Despite his position as "Benevolent dictator for life", Linus doesn't really have the chutzpah to stand up and say "we're doing it this way"[1], so these sorts of questions try to get resolved through petty bickering and namecalling instead (which is the opposite of consensus-building and healthy debate and just makes people more entrenched and unwilling to compromise).
[1] - He was already ousted from the project once, I don't think he wants to try it again.
That question is also not what is at the heart of this conflict. It’s someone that categorically rejects the experiment, even though the project has decided to give it a try. It’s entirely social and not technical.

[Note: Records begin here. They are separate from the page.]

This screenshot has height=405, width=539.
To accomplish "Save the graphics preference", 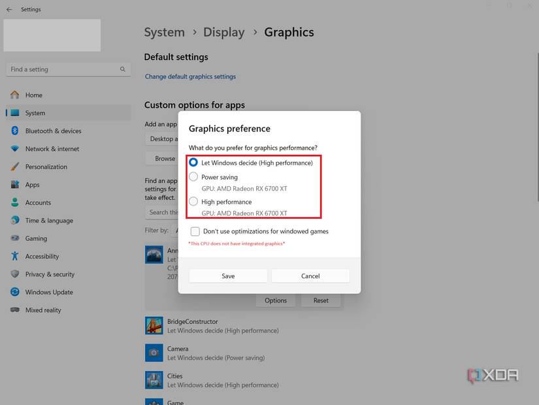I will pyautogui.click(x=228, y=275).
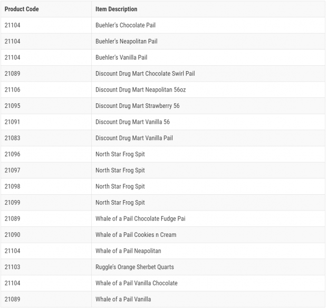Select the Product Code column header
Screen dimensions: 327x308
click(22, 9)
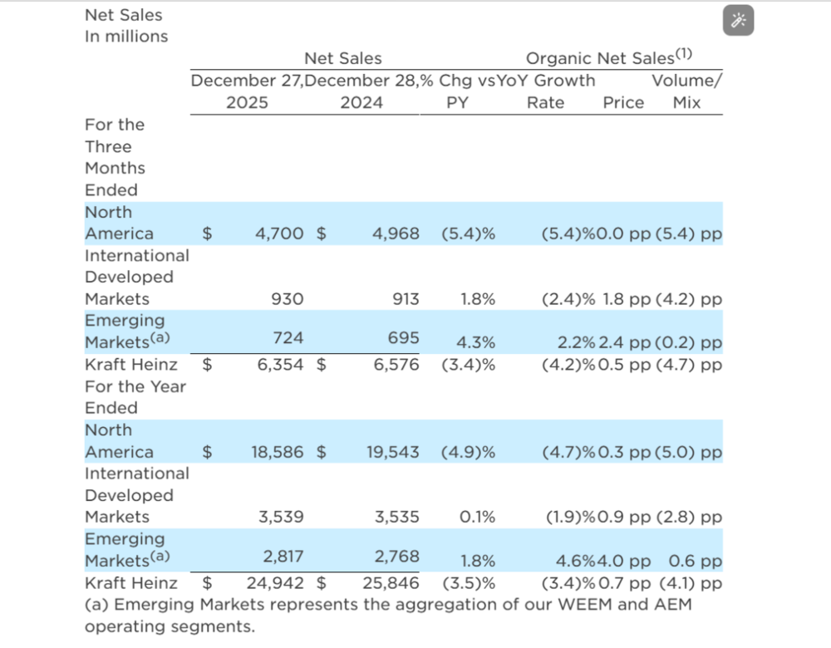
Task: Select the 2,817 Emerging Markets full-year value
Action: point(283,557)
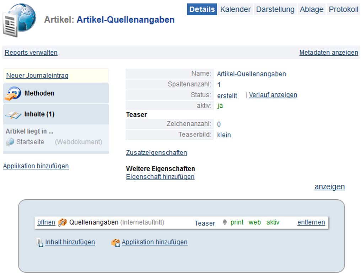Click the Methoden panel icon

[13, 93]
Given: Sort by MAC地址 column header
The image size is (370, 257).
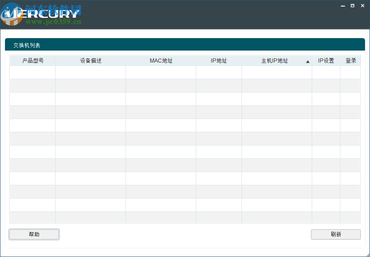Looking at the screenshot, I should click(161, 61).
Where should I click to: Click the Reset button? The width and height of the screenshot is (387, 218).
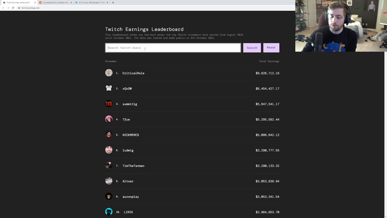pos(272,47)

The actual question is if that overhead is worth it and it seems that there is no clear answer on that question despite many Rust-force claiming otherwise. I can totally understand the position of kernel maintainers.
What I cannot understand is the following shameful, almost unbelievable, act from Hector Martin
> If shaming on social media does not work, then tell me what does, because I'm out of ideas.
If there's a single most reason why Rust-in-Linux will fail it is going to be because of the immaturity and entitlement of individuals in Rust community.
Where? And in light of the ongoing infighting and lack of clear parameters, do you think that was truly sufficient?
I understand their exhaustion, but aiming their frustrations at Linus for having an entirely level-headed response shows that they can't read the room. This is the Linux project, you're going to have problems merging enormous codebases that reverse-engineer poorly understood hardware. I support Rust in the Linux kernel, but this is the kind of envoy that will spoil the effort.